• [Task material]
==*==
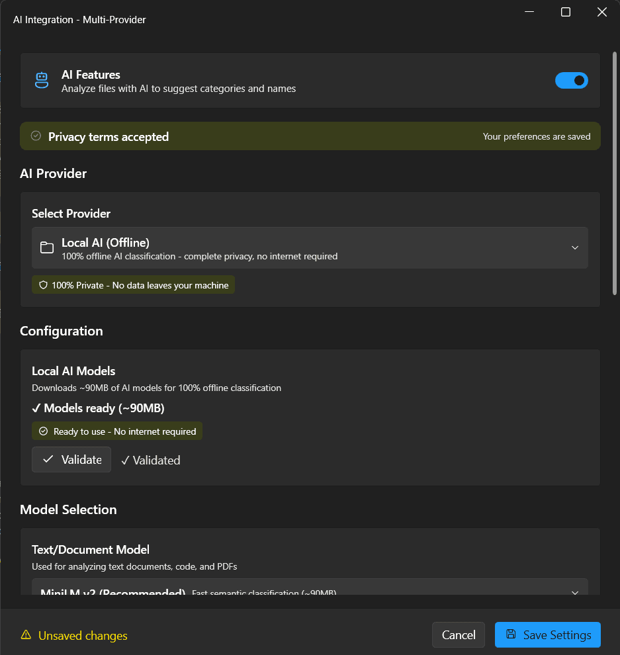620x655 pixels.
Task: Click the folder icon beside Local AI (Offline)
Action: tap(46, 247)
==*==
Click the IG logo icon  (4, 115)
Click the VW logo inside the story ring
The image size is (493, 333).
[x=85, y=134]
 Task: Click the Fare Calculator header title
==*==
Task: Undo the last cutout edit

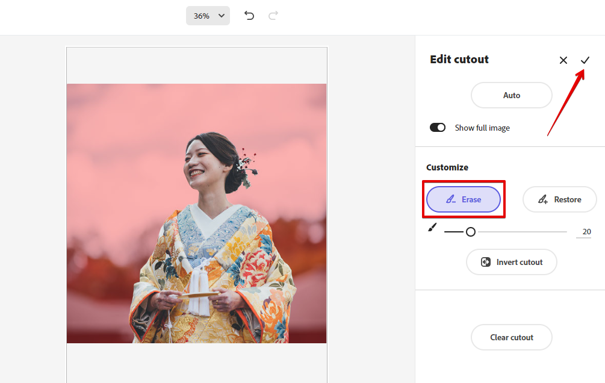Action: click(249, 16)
==*==
• [Your task]
Lines containing the word "logo" are to be located in the entries and copied.

• [Solved problem]
Click the IG logo icon  (4, 115)
Click the VW logo inside the story ring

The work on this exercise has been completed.